The storm's winds have died down from a maximum of 100 mph, a Category 2 hurricane on the five-level Saffir-Simpson scale, when it hit land near San Jose del Cabo at 10 p.m. on Thursday night.
The Miami-based NHC said the center of Olaf was located some 65 miles west of La Paz, Mexico, and was moving northwest at 10 mph at 1500 GMT.
"On the forecast track, the center of Olaf will move along the southwestern coast of Baja California Sur today and then move westward away from land by tonight," the NHC said.

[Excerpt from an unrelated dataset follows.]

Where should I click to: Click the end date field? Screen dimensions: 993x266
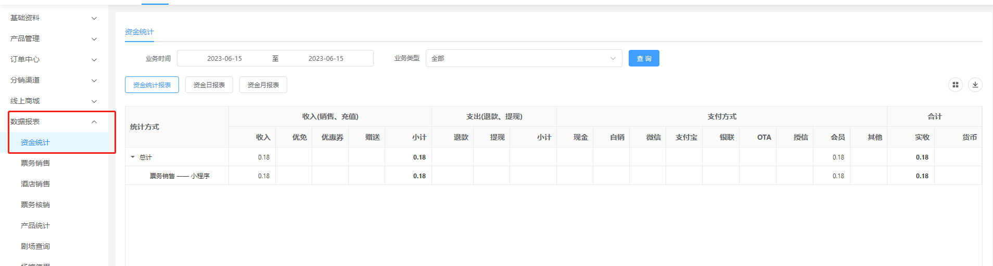pos(326,58)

Olaf is forecast to produce total rainfall of five to 10 inches, with maximums of 15 inches across parts of southern Baja California Sur on Friday, which may trigger "significant and life-threatening" flash flooding and mudslides.

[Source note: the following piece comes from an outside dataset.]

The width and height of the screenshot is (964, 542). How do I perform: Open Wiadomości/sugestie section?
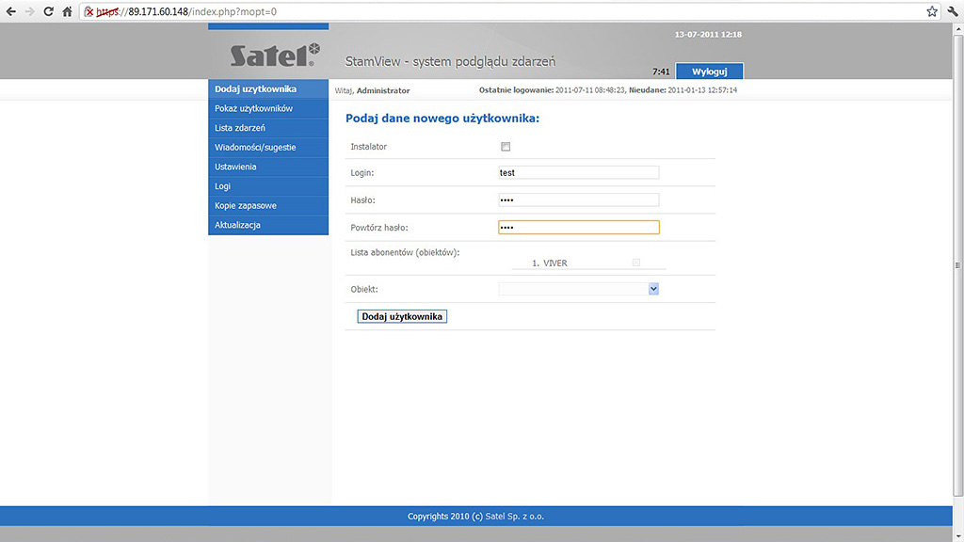(x=255, y=148)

Swells generated by Olaf are affecting portions of the coasts of Mexico's southern Baja California Sur, Nayarit and Sinaloa. The NHC said the swells will spread northward along the west coast of Baja California Sur through Saturday and are likely to cause "life-threatening" surf and rip current conditions.
Additional weakening of Olaf is expected over the next couple of days, and the storm is forecast to degenerate to a post-tropical cyclone on Saturday and weaken to a remnant low on Saturday night.
Authorities late on Thursday had reported fallen trees and power outages in Los Cabos. Shelters were opened for some evacuations in vulnerable areas.
There are no oil installations on Mexico's Pacific coast, but there are tourism destinations.